ANDREW DINELEY
Classic Pop: Your record sleeve design work was pre-dated by promotional adverts and photography for artists, many of which would eventually make it into the mainstream. How did it all begin?
Graham Smith: I was just 17 when punk rock first hit London and I’d follow The Clash around with my school chum Robert Elms. It was the perfect storm of age and location. The energy, excitement, attitude, look, music – it had it all. But it was the scene’s ‘have a go’ self-empowering message that left its deepest cut. While others picked up guitars, I picked up a camera and started taking photos of the bands, friends and people around me. However, the magnesium flare of punk rapidly burnt itself out and, in its void, I found a Soho dive club named Billy’s that was being run by Steve Strange who would go on to front Visage.

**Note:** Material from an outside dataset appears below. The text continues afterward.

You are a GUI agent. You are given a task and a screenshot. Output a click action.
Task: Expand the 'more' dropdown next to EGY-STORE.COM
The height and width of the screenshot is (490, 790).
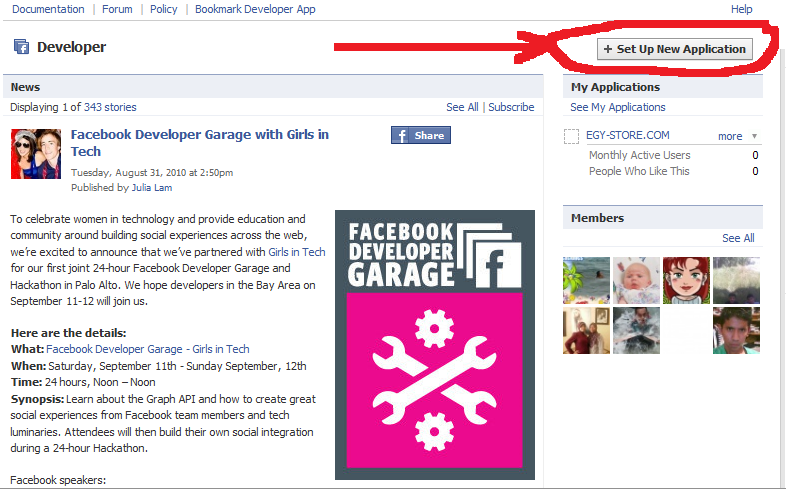(737, 136)

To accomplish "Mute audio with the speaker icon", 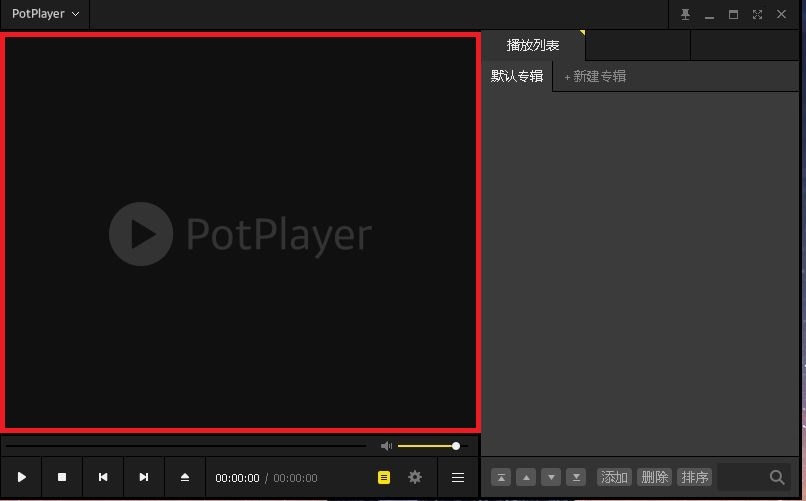I will coord(386,446).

It attracted waifs, strays, misfits and art students from the punk and soul scene with a liking for David Bowie as the linchpin, with a soundtrack of European electro disco – Kraftwerk mixed with Roxy Music and Iggy Pop. The club was truly underground as there was no internet or lifestyle magazines at this point. No one was writing about it. Hence it had mystique. You had to be on that wavelength to hear about it and go looking for it. Everything was word of mouth. And then you had to get past Steve Strange on the door!